Kütüphane binasının dünyaya geliş sürecinin hikâyesine yakından bakalım biraz da… Bina, 1964 yılında ulusal bir yarışma ile projesi elde edilmişti ve bir büyük oditoryum, iki küçük konferans salonuyla birlikte idari kısımları da kapsayacak şekilde geniş bir alan ihtiyacına göre tasarlanmıştı. Yarışmanın jürisinde ise Oktay Aslanapa, Sait Kuran, Adnan Ötüken, Asım Mutlu, Tuğrul Akçura, Feridun Akozan, Turgut Cansever, Maruf Önal, Naim Şukal, Cahide Tamer, Ercüment Tarcan, Muhlis Türkmen gibi dönemin ileri gelen kütüphaneci, mimar ve mühendisleri yer alıyordu.
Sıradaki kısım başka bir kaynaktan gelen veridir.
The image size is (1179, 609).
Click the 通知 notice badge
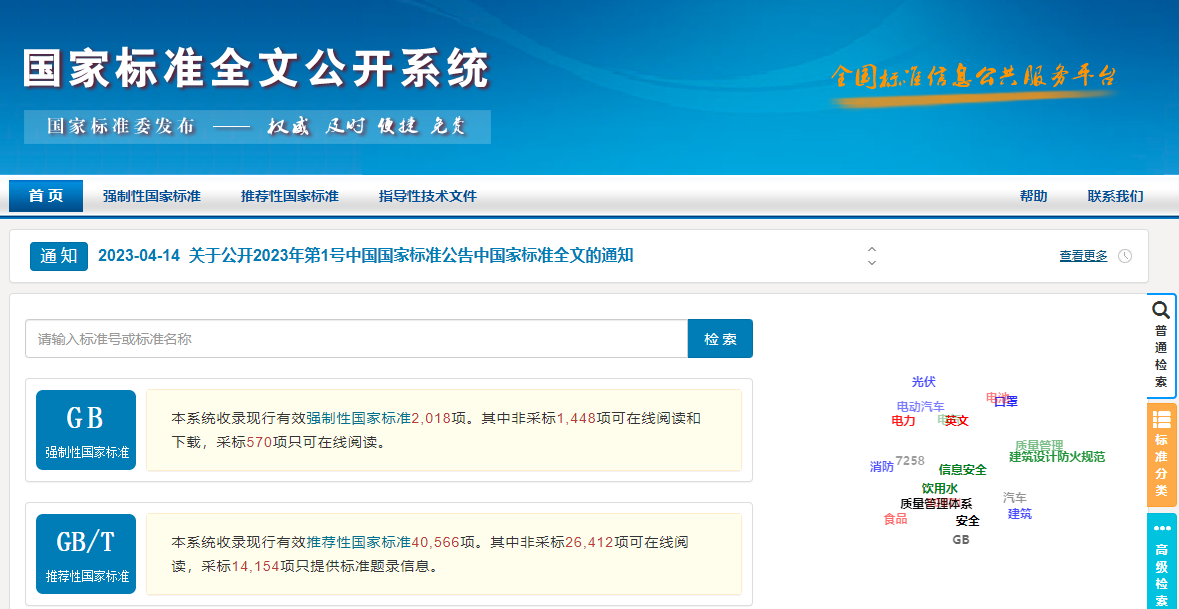58,257
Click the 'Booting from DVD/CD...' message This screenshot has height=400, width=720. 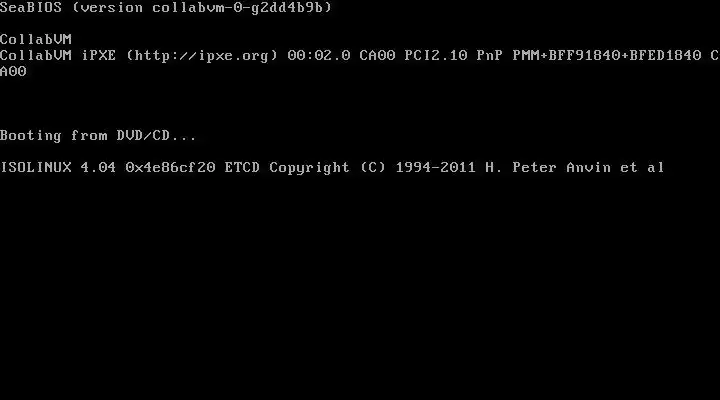tap(98, 135)
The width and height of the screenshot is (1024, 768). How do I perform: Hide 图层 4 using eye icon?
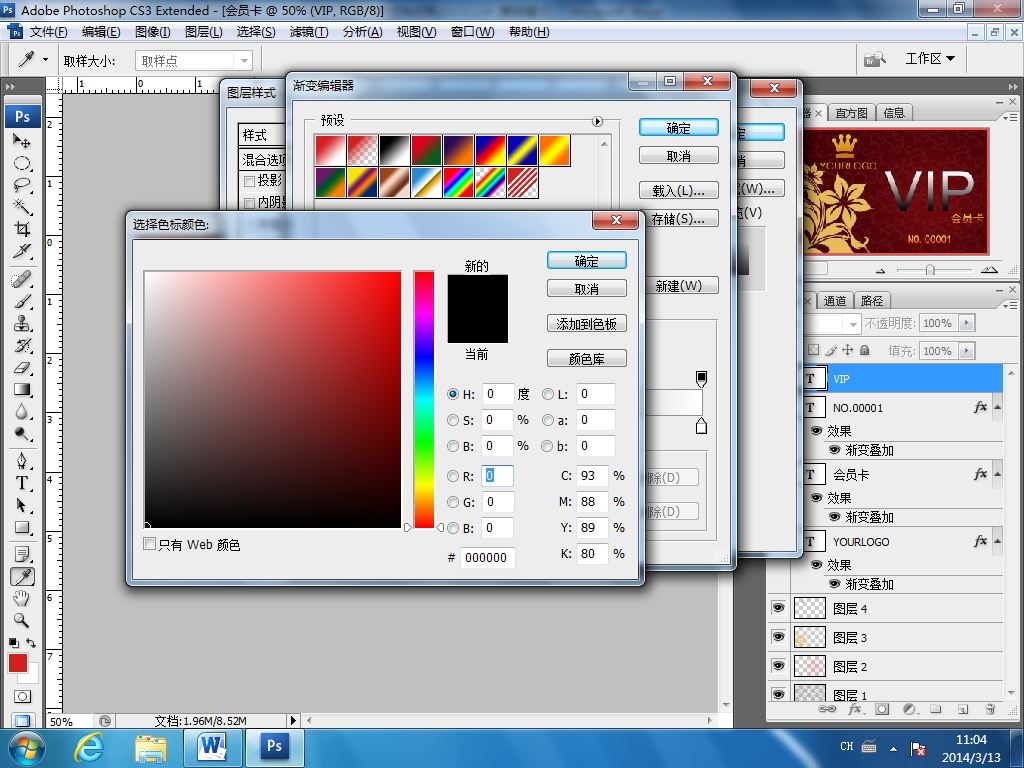tap(778, 608)
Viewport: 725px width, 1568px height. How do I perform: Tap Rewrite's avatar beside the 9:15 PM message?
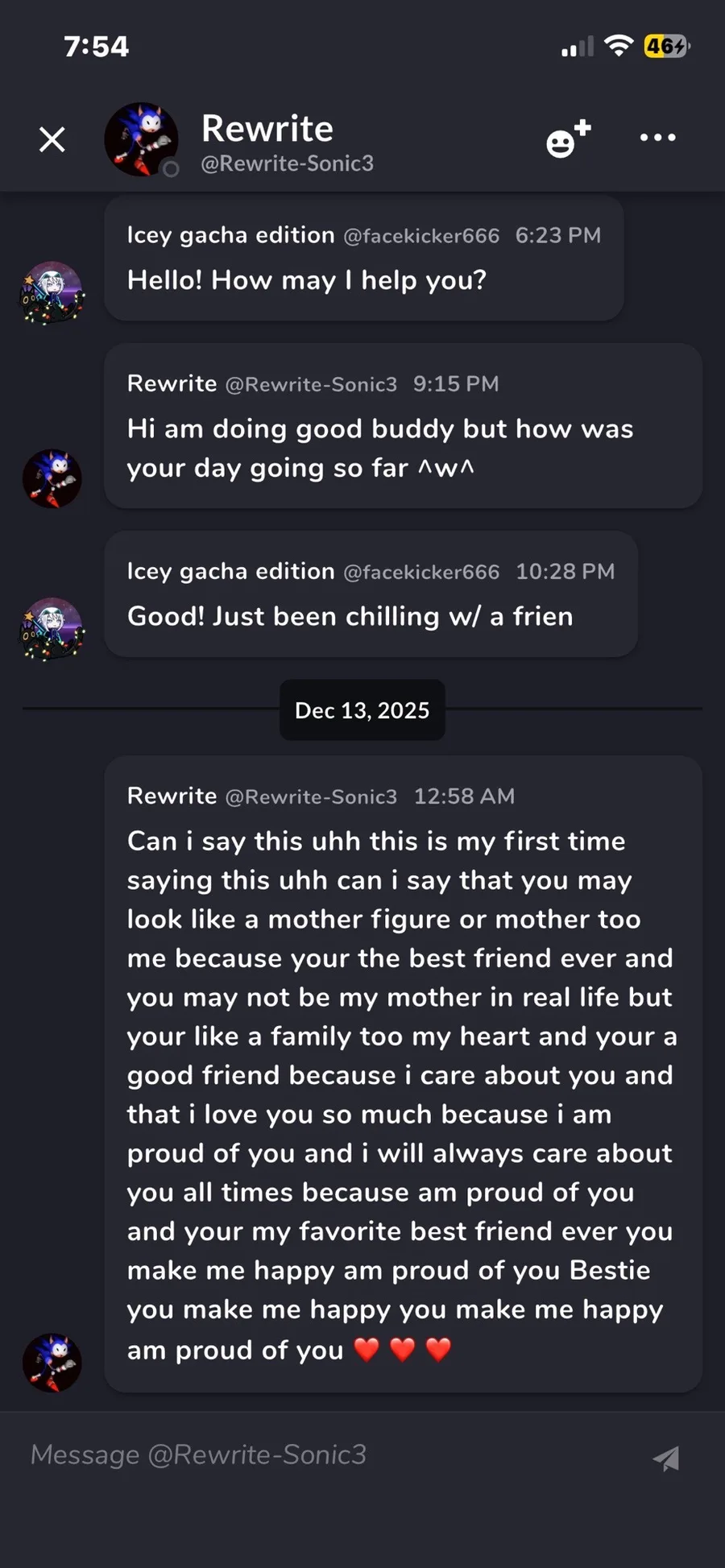point(52,478)
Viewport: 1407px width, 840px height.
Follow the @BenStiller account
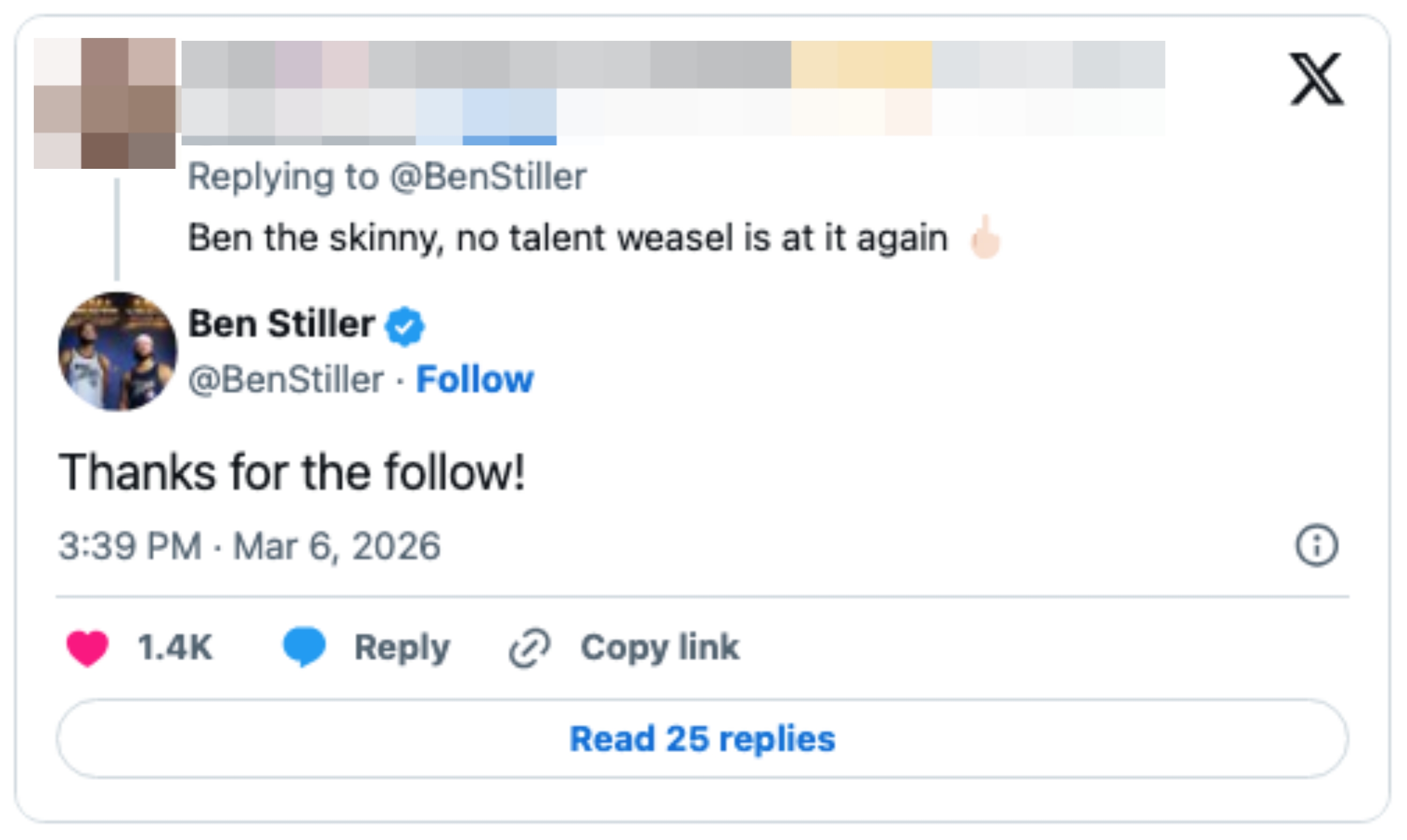474,379
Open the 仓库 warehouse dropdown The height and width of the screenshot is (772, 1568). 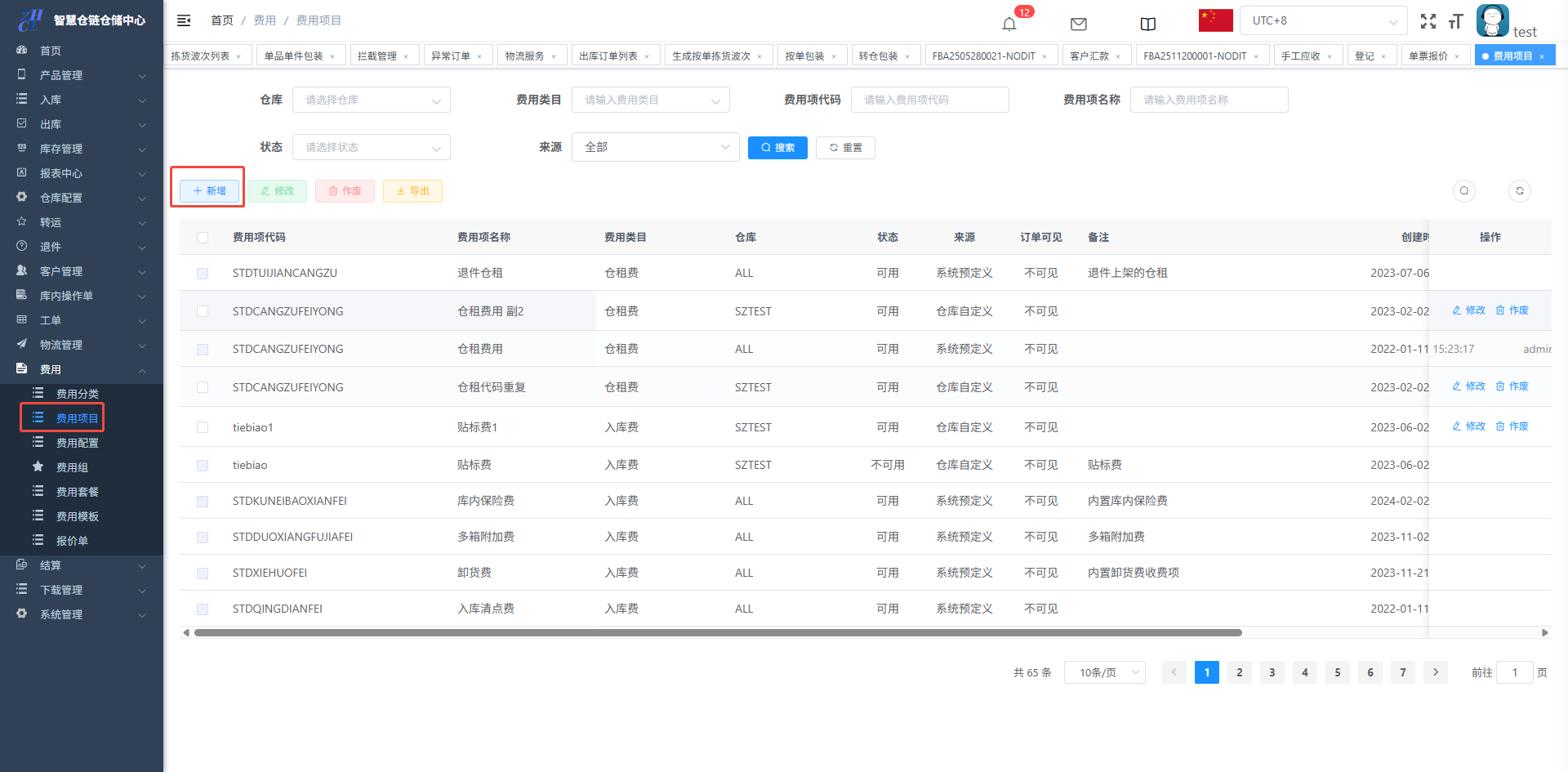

Ve yarışmayı Hüseyin Başçetinçelik ve Şandor Hadi’nin projesi kazanmıştı. Bu proje, bir avlu çevresinde konumlanan U şeklindeki bir plan şemasına sahipti.
Taşıma işlemi hiçbir zaman gerçekleşmedi
Ancak bu yarışma için bazı tarihi yapılar yok ediliyordu ve ortada birtakım problemler vardı. Mimar Ömer Kanıpak, Radikal Gazetesi’nde yer alan “Bir Hüzünlü Yapı” başlıklı yazısında şöyle anlatıyordu yarışmayla ilgili aksaklıkları: “Koruma ilkeleri açısından bugünün hassasiyetlerinin pek bulunmadığı bir dönemde jüri üyeleri yarışmaya açılan alandaki hayli ilginç bezemelere sahip tarihi üç katlı yığma bir yapıyı ve Seyfi Arkan’ın Frank Lloyd Wright’tan etkilenerek tasarladığı Beyazıt Trafo Binası’nı kütüphane binası için yok etmeyi göze almışlardı. 1946 yılının şartlarına göre ciddi bir ihtiyaç olan elektrik dağıtım trafosunun kentin en önemli meydanlarından birine konumlandırılması sorgulanmazken 20 yıl kadar sonra alan yarışmaya açıldığı zaman trafonun başka yere taşınması planlanmış, kütüphane ihtiyaç programı da bu öngörüye göre oluşturulmuş, mimarlar da projelerini bu varsayımlara göre tasarlamıştı. Lakin bu taşıma işlemi hiçbir zaman gerçekleşmemiş, yarışmadan dört yıl sonra proje sözleşmesi yapılmış ve bir sene sonra da temel atılmış olmasına rağmen binanın sadece okuma salonlarının bulunduğu bölüm 16 yıl sonra açılabilmişti”.
Dinamik ve zengin bir iç mekân organizasyonu
Şandor Hadi’nin tasarım kimliğini yansıtan kütüphane binasının, dışarıda pek algılanmasa da çok dinamik ve zengin bir iç mekân organizasyonu var. Kanıpak, yazısında binanın iç mekânını şöyle resmediyor: “Binanın dışından algılanması mümkün olmayan çok dinamik ve zengin bir iç mekân organizasyonu var. Üç büyük dikdörtgen kütle içinde ortadaki servis çekirdeği çevresinde farklı kotlarda konumlandırılmış okuma salonları görsel ilişkiyi kaybetmeden ve rafların ve masaların arkasında kaybolmadan Hertzberger’in 1972’deki Centraal Beheer ofis binasındaki gibi bireysel çalışma nişlerinin yaratılmasına imkân veriyor. Kotlardaki bu mimari oyunla ezici olabilecek büyük bir mekân daha insani ölçekte ancak kesintisiz bir şekilde parçalara ayrılıyor. Dolaylı ışığın tavandaki eğimli plaklardan yansıyarak mekânı doldurduğu kütüphanede bulutlu havalarda bile yeterli aydınlatma sağlanabiliyor”.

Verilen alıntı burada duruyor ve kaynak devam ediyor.